While data science has without a doubt proven its enormous potential over the last decade or so, the new field is still trying to find its place in academia and society at large. In the 2019 spring lecture series, The Copenhagen Center for Social Data Science (SODAS) has invited scholars that will present their work that in one aspect or another address questions of, and experiments with, diversity and public engagement in the world of data science.


Use of Algorithms in Public Administration - What are the Ethical Concerns?

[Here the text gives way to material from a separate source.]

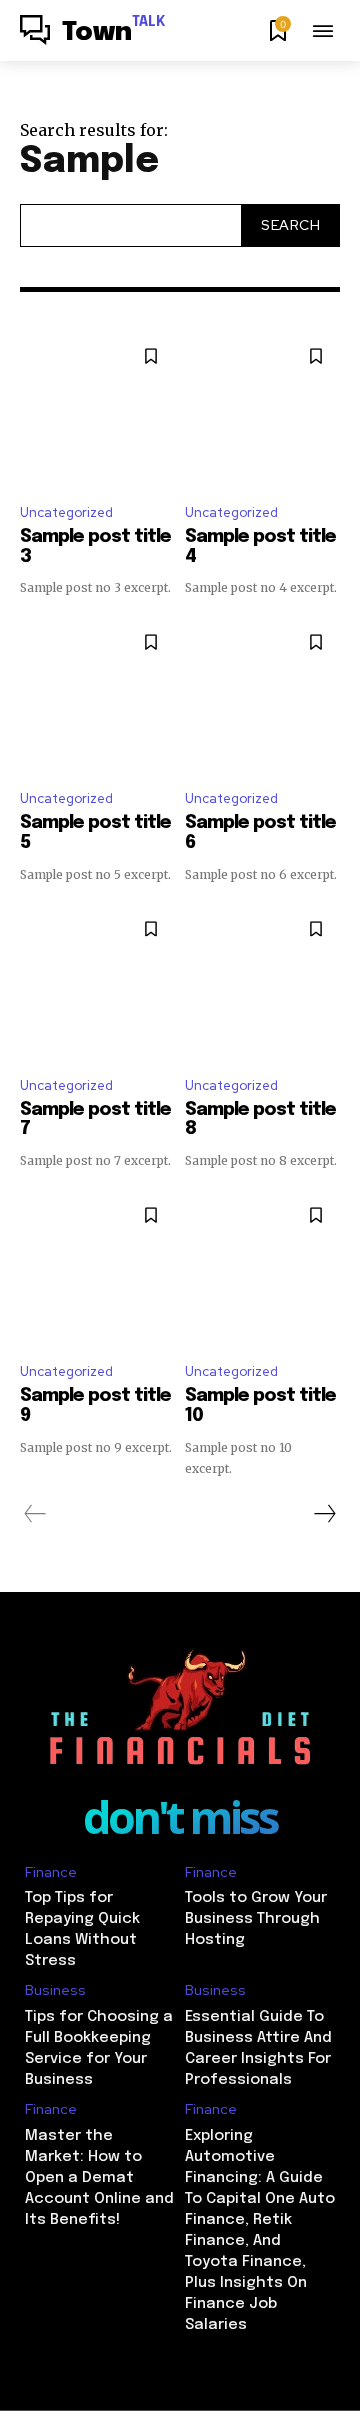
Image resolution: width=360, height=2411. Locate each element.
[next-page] (324, 1514)
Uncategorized (66, 512)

The speakers for the third SODAS Lecture of the spring will be Peter Sandøe, Professor & Sune Hannibal Holm, Associate Professor, Department of Food and Resource Economics, University of Copenhagen.

Abstract

Automated and decision-supporting algorithmic systems are finding their way into public administration. These hold great promises e.g. in terms of more effective administration throughout the public sector. On the other hand, there is a worry we are sleepwalking into an era of algocratic rule, which will erode fundamental liberal rights and values.
In this talk we will present some preliminary suggestions for an ethical framework for algorithmic governance. More specifically we will analyse how concerns concerning privacy, transparency and responsibility can best be interpreted and respected in a society, where there is an accelerating increase in the collection, processing and utilization of personal data to make decisions that affect the lives of citizens.
In the course of analyzing the three notions and outlining the framework we will also consider the following questions: “Should public institutions use personal data to develop predictive algorithms that may be applied in automated or semi-automated decisions-making processes about individual citizens?”, “Should citizens be subjected to algorithmic profiling?”, and “Are algorithmic decision-making systems really so bad when compared to our knowledge about the quality of unassisted human decisions”?

The lecture will take place at SODAS' new location in building 1, 2nd floor, room 26 (1.2.26) of the CSS Campus, University of Copenhagen, from 11.00 am to 12.30 pm.